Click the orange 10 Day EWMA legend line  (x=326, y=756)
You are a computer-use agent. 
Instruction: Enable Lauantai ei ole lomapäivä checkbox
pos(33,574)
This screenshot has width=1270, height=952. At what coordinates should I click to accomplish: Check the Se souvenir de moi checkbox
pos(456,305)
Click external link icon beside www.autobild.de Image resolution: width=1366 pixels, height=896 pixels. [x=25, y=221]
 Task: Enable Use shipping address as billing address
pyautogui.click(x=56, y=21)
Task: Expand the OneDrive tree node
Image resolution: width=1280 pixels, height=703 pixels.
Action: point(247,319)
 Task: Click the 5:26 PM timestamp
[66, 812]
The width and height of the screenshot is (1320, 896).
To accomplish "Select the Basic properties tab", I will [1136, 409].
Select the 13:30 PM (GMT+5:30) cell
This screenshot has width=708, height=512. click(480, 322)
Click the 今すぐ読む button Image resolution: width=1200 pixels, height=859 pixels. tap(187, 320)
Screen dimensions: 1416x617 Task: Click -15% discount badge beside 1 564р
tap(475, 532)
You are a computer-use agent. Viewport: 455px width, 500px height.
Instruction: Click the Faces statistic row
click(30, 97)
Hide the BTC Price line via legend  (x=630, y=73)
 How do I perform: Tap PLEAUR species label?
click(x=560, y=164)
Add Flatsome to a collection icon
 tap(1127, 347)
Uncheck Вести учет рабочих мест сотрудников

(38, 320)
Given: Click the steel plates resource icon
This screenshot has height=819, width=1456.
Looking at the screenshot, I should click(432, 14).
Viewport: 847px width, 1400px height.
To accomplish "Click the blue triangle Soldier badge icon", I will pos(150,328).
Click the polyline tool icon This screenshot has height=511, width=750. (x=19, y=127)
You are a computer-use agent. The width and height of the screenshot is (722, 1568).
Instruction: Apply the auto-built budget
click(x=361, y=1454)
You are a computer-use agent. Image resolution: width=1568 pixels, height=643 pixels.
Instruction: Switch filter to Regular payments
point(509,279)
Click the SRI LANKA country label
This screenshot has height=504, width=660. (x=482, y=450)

☆ ☆ ☆ ☆

**Task:** Copy the rows exactly as they appear, starting at the line that contains "Task: Enable Use" and ending at the line that contains "tap(475, 532)", with both of those lines included.

**Problem solution:**
 Task: Enable Use shipping address as billing address
pyautogui.click(x=56, y=21)
Task: Expand the OneDrive tree node
Image resolution: width=1280 pixels, height=703 pixels.
Action: point(247,319)
 Task: Click the 5:26 PM timestamp
[66, 812]
The width and height of the screenshot is (1320, 896).
To accomplish "Select the Basic properties tab", I will [1136, 409].
Select the 13:30 PM (GMT+5:30) cell
This screenshot has width=708, height=512. click(480, 322)
Click the 今すぐ読む button Image resolution: width=1200 pixels, height=859 pixels. tap(187, 320)
Screen dimensions: 1416x617 Task: Click -15% discount badge beside 1 564р
tap(475, 532)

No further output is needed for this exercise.